Another aspect of romanticism is that it loves to glorify something or the other. It loves to create heroes. For Wordsworth the hero was something as impersonal as the nature which he personalised and attributed quite many divine qualities to it. For other romantic poets anything from a nightingale to the west wind could be a hero.
Now Stalin is a hero for the Russians. Hitler was a hero for some of the Indians in the recent past. Looking backward toward some glorious past is another aspect of romanticism. Some of our countrymen keep looking back at the Ramrajya. Then they look forward to some avatars of Hitler to usher in a yug of renewed nationalism... Wait for the Lok Sabha election campaign to begin and you’ll understand what I mean.
People forget the real history. This is inevitable amnesia that grips the romantically oriented. Forgetting the real history, they create glorified versions of the past. Villains become heroes. Mythical figures acquire divinity. Sentiments leap out of hearts that long for utopias.

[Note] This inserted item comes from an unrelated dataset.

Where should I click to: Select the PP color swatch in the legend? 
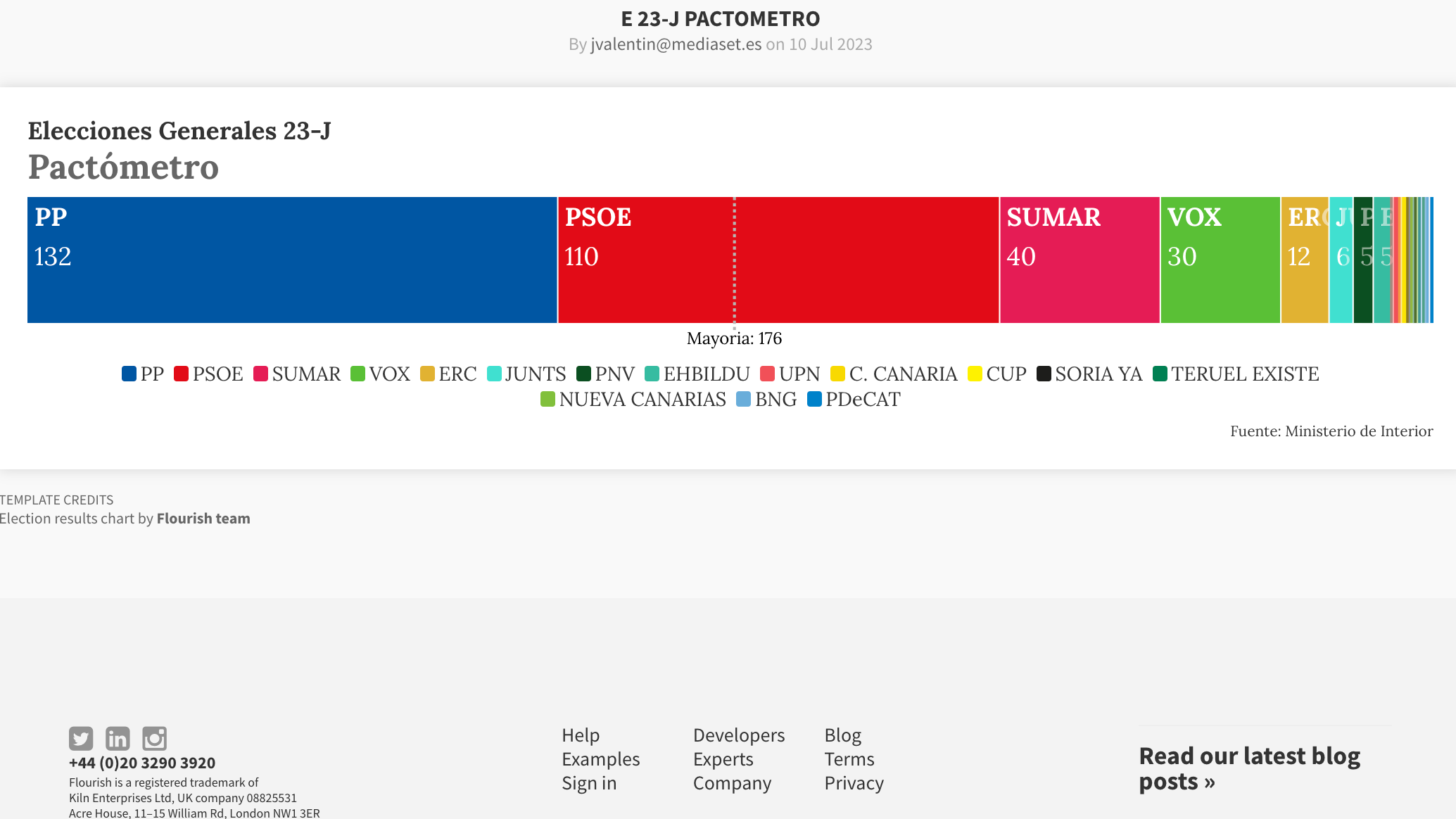(129, 374)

We can forgive the amnesia that comes naturally to the utopia-craving rank and file. But such amnesia is not good for leaders. Good leaders live in the present and face the reality without sentiments. Good leaders find solutions in the present instead of carrying bricks to fill the cracks in the past.
Let me illustrate this quality of a good leader with an example from Shaw (the play mentioned above):
Rufio: Now tell me: if you meet a hungry lion there, you will not punish it for wanting to eat you?
Caesar [wondering what he is driving at] No.
Rufio: Nor revenge upon it the blood of those it has already eaten.
Rufio: Nor judge it for its guiltiness.
Rufio: What, then, will you do to save your life from it?
Caesar: [promptly] Kill it, man, without malice, just as it would kill me.
Deal with the problem at hand without sentiments. Without also resurrecting the ghosts of the past and, worse, idolising them. Communism may have much to offer to the Russians, but not Stalin the Lion.